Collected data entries
*** Begin section ***

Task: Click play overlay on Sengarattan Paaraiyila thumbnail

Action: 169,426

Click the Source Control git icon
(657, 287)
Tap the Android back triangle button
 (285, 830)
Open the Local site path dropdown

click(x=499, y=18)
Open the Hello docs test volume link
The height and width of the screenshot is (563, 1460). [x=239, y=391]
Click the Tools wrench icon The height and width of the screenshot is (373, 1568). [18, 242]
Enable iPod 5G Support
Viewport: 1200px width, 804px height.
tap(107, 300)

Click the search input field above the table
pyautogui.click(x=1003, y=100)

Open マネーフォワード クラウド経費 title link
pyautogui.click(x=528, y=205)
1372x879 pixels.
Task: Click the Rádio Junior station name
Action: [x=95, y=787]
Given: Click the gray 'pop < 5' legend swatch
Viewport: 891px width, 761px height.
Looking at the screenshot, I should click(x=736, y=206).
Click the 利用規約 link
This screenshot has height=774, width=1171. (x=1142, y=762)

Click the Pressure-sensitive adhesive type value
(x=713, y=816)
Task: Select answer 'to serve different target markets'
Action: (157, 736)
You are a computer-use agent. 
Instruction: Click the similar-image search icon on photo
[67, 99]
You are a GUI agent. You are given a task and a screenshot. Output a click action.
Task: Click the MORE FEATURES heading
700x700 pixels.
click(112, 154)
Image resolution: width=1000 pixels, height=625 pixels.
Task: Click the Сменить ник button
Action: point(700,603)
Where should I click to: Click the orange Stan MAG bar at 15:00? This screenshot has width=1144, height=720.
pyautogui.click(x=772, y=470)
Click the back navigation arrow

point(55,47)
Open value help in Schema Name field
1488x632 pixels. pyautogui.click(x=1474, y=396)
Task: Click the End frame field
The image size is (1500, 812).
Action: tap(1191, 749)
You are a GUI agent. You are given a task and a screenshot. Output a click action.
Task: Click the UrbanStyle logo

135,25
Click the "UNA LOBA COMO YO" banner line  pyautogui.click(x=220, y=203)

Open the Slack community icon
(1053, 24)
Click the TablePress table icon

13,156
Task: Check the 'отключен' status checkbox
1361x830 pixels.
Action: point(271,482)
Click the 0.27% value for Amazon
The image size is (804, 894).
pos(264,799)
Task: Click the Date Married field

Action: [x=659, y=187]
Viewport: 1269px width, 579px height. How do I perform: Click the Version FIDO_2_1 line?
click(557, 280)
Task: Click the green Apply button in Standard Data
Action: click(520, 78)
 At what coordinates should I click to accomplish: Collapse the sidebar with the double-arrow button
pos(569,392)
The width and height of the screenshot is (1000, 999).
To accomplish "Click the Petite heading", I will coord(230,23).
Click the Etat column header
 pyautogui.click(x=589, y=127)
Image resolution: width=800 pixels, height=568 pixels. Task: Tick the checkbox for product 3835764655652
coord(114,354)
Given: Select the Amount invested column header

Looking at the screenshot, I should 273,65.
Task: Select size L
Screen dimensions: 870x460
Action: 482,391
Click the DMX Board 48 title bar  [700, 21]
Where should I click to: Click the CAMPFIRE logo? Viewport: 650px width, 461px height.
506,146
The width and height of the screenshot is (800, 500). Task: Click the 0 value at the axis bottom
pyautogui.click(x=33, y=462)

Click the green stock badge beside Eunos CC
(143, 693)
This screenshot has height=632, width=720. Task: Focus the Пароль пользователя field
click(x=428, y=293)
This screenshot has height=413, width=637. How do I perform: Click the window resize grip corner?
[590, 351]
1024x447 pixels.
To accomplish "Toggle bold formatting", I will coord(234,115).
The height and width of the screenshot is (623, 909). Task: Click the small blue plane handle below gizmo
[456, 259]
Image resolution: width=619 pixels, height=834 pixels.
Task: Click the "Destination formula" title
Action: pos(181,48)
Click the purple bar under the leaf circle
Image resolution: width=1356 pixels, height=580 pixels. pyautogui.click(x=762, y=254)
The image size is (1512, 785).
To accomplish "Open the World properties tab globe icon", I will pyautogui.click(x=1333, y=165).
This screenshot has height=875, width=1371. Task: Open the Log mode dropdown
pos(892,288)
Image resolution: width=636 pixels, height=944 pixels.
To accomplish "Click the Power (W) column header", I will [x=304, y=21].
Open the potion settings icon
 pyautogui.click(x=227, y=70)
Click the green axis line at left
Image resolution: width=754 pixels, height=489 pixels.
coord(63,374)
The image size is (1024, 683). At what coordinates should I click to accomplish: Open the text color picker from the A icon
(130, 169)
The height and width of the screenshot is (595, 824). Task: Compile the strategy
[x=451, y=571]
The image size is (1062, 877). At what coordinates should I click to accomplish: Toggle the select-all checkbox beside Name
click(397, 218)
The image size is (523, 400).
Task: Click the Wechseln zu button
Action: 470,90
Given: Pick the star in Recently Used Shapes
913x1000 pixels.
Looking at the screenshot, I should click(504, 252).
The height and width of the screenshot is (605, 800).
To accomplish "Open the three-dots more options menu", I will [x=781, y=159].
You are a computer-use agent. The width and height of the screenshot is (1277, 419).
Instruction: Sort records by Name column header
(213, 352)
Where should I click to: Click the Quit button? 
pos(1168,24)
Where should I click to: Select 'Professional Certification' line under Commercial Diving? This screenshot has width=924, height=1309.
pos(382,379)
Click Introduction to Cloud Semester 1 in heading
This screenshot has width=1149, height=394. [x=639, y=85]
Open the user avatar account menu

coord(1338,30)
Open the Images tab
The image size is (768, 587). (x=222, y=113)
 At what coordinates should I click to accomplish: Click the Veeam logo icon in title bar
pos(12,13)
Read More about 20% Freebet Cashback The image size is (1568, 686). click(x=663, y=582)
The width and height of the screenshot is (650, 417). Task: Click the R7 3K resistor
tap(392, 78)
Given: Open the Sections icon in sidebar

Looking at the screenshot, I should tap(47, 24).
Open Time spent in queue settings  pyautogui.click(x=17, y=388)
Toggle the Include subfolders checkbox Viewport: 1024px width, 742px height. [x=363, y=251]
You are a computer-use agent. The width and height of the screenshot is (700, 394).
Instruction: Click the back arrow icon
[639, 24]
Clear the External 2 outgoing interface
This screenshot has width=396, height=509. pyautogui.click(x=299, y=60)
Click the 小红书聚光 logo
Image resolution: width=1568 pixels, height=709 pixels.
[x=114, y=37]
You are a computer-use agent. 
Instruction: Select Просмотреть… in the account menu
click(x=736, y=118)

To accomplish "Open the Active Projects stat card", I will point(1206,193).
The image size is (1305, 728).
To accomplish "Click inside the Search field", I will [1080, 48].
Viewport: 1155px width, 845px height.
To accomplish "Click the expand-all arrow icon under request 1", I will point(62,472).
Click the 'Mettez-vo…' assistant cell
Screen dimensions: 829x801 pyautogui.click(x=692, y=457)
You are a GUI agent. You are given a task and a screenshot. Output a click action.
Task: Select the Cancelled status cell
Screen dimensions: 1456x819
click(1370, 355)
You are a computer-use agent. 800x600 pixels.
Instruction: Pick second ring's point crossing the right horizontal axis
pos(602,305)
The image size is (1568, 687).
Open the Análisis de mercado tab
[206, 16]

*** End section ***

* [WHAT IS REQUIRED] Start at the first line and transcribe the data exactly through the last.

* [SOLUTION FOR THIS PROBLEM]
Task: Click play overlay on Sengarattan Paaraiyila thumbnail

Action: 169,426

Click the Source Control git icon
(657, 287)
Tap the Android back triangle button
 (285, 830)
Open the Local site path dropdown

click(x=499, y=18)
Open the Hello docs test volume link
The height and width of the screenshot is (563, 1460). [x=239, y=391]
Click the Tools wrench icon The height and width of the screenshot is (373, 1568). [18, 242]
Enable iPod 5G Support
Viewport: 1200px width, 804px height.
tap(107, 300)

Click the search input field above the table
pyautogui.click(x=1003, y=100)

Open マネーフォワード クラウド経費 title link
pyautogui.click(x=528, y=205)
1372x879 pixels.
Task: Click the Rádio Junior station name
Action: [x=95, y=787]
Given: Click the gray 'pop < 5' legend swatch
Viewport: 891px width, 761px height.
Looking at the screenshot, I should click(x=736, y=206).
Click the 利用規約 link
This screenshot has height=774, width=1171. (x=1142, y=762)

Click the Pressure-sensitive adhesive type value
(x=713, y=816)
Task: Select answer 'to serve different target markets'
Action: (157, 736)
You are a computer-use agent. 
Instruction: Click the similar-image search icon on photo
[67, 99]
You are a GUI agent. You are given a task and a screenshot. Output a click action.
Task: Click the MORE FEATURES heading
700x700 pixels.
click(112, 154)
Image resolution: width=1000 pixels, height=625 pixels.
Task: Click the Сменить ник button
Action: point(700,603)
Where should I click to: Click the orange Stan MAG bar at 15:00? This screenshot has width=1144, height=720.
pyautogui.click(x=772, y=470)
Click the back navigation arrow

point(55,47)
Open value help in Schema Name field
1488x632 pixels. pyautogui.click(x=1474, y=396)
Task: Click the End frame field
The image size is (1500, 812).
Action: tap(1191, 749)
You are a GUI agent. You are given a task and a screenshot. Output a click action.
Task: Click the UrbanStyle logo

135,25
Click the "UNA LOBA COMO YO" banner line  pyautogui.click(x=220, y=203)

Open the Slack community icon
(1053, 24)
Click the TablePress table icon

13,156
Task: Check the 'отключен' status checkbox
1361x830 pixels.
Action: point(271,482)
Click the 0.27% value for Amazon
The image size is (804, 894).
pos(264,799)
Task: Click the Date Married field

Action: [x=659, y=187]
Viewport: 1269px width, 579px height. How do I perform: Click the Version FIDO_2_1 line?
click(557, 280)
Task: Click the green Apply button in Standard Data
Action: click(520, 78)
 At what coordinates should I click to accomplish: Collapse the sidebar with the double-arrow button
pos(569,392)
The width and height of the screenshot is (1000, 999).
To accomplish "Click the Petite heading", I will coord(230,23).
Click the Etat column header
 pyautogui.click(x=589, y=127)
Image resolution: width=800 pixels, height=568 pixels. Task: Tick the checkbox for product 3835764655652
coord(114,354)
Given: Select the Amount invested column header

Looking at the screenshot, I should 273,65.
Task: Select size L
Screen dimensions: 870x460
Action: 482,391
Click the DMX Board 48 title bar  [700, 21]
Where should I click to: Click the CAMPFIRE logo? Viewport: 650px width, 461px height.
506,146
The width and height of the screenshot is (800, 500). Task: Click the 0 value at the axis bottom
pyautogui.click(x=33, y=462)

Click the green stock badge beside Eunos CC
(143, 693)
This screenshot has height=632, width=720. Task: Focus the Пароль пользователя field
click(x=428, y=293)
This screenshot has height=413, width=637. How do I perform: Click the window resize grip corner?
[590, 351]
1024x447 pixels.
To accomplish "Toggle bold formatting", I will coord(234,115).
The height and width of the screenshot is (623, 909). Task: Click the small blue plane handle below gizmo
[456, 259]
Image resolution: width=619 pixels, height=834 pixels.
Task: Click the "Destination formula" title
Action: pos(181,48)
Click the purple bar under the leaf circle
Image resolution: width=1356 pixels, height=580 pixels. pyautogui.click(x=762, y=254)
The image size is (1512, 785).
To accomplish "Open the World properties tab globe icon", I will pyautogui.click(x=1333, y=165).
This screenshot has height=875, width=1371. Task: Open the Log mode dropdown
pos(892,288)
Image resolution: width=636 pixels, height=944 pixels.
To accomplish "Click the Power (W) column header", I will [x=304, y=21].
Open the potion settings icon
 pyautogui.click(x=227, y=70)
Click the green axis line at left
Image resolution: width=754 pixels, height=489 pixels.
coord(63,374)
The image size is (1024, 683). At what coordinates should I click to accomplish: Open the text color picker from the A icon
(130, 169)
The height and width of the screenshot is (595, 824). Task: Compile the strategy
[x=451, y=571]
The image size is (1062, 877). At what coordinates should I click to accomplish: Toggle the select-all checkbox beside Name
click(397, 218)
The image size is (523, 400).
Task: Click the Wechseln zu button
Action: 470,90
Given: Pick the star in Recently Used Shapes
913x1000 pixels.
Looking at the screenshot, I should click(504, 252).
The height and width of the screenshot is (605, 800).
To accomplish "Open the three-dots more options menu", I will [x=781, y=159].
You are a computer-use agent. The width and height of the screenshot is (1277, 419).
Instruction: Sort records by Name column header
(213, 352)
Where should I click to: Click the Quit button? 
pos(1168,24)
Where should I click to: Select 'Professional Certification' line under Commercial Diving? This screenshot has width=924, height=1309.
pos(382,379)
Click Introduction to Cloud Semester 1 in heading
This screenshot has width=1149, height=394. [x=639, y=85]
Open the user avatar account menu

coord(1338,30)
Open the Images tab
The image size is (768, 587). (x=222, y=113)
 At what coordinates should I click to accomplish: Click the Veeam logo icon in title bar
pos(12,13)
Read More about 20% Freebet Cashback The image size is (1568, 686). click(x=663, y=582)
The width and height of the screenshot is (650, 417). Task: Click the R7 3K resistor
tap(392, 78)
Given: Open the Sections icon in sidebar

Looking at the screenshot, I should tap(47, 24).
Open Time spent in queue settings  pyautogui.click(x=17, y=388)
Toggle the Include subfolders checkbox Viewport: 1024px width, 742px height. [x=363, y=251]
You are a computer-use agent. The width and height of the screenshot is (700, 394).
Instruction: Click the back arrow icon
[639, 24]
Clear the External 2 outgoing interface
This screenshot has width=396, height=509. pyautogui.click(x=299, y=60)
Click the 小红书聚光 logo
Image resolution: width=1568 pixels, height=709 pixels.
[x=114, y=37]
You are a computer-use agent. 
Instruction: Select Просмотреть… in the account menu
click(x=736, y=118)

To accomplish "Open the Active Projects stat card", I will point(1206,193).
The image size is (1305, 728).
To accomplish "Click inside the Search field", I will [1080, 48].
Viewport: 1155px width, 845px height.
To accomplish "Click the expand-all arrow icon under request 1", I will point(62,472).
Click the 'Mettez-vo…' assistant cell
Screen dimensions: 829x801 pyautogui.click(x=692, y=457)
You are a GUI agent. You are given a task and a screenshot. Output a click action.
Task: Select the Cancelled status cell
Screen dimensions: 1456x819
click(1370, 355)
You are a computer-use agent. 800x600 pixels.
Instruction: Pick second ring's point crossing the right horizontal axis
pos(602,305)
The image size is (1568, 687).
Open the Análisis de mercado tab
[206, 16]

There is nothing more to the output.